# YOUR ASSIGNMENT
Go through the data line by line. Copy each one holding the string "computer".
+ + + + + + +
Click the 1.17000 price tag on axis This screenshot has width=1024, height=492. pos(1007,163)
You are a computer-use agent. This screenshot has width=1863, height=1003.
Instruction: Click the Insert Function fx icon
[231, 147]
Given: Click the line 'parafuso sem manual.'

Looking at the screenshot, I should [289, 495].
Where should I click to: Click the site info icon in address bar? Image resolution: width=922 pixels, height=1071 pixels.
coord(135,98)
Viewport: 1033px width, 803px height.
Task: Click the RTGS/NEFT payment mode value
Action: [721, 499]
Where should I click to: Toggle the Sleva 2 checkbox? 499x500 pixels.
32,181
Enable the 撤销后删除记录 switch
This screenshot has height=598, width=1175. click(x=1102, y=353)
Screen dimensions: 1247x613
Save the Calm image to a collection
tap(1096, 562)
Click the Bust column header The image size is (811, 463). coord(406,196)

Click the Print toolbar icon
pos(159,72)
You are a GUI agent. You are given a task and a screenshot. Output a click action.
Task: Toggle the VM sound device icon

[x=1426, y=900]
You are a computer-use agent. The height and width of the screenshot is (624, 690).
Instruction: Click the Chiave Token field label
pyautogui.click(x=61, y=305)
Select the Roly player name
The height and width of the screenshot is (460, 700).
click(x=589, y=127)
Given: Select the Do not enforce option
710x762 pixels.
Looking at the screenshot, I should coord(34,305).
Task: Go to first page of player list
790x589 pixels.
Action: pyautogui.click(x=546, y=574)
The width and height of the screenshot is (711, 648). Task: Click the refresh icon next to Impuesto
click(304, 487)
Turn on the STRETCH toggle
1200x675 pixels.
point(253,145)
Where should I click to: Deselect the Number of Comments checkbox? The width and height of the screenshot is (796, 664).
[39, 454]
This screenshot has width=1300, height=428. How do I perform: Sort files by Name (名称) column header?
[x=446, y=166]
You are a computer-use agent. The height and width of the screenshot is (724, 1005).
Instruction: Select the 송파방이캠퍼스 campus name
+ + + + + + +
# SOLUTION FOR THIS EXERCISE
You are a computer-use agent. This screenshot has width=1863, height=1003.
You are a computer-use agent. The height and width of the screenshot is (624, 690).
You are a computer-use agent. The height and width of the screenshot is (724, 1005).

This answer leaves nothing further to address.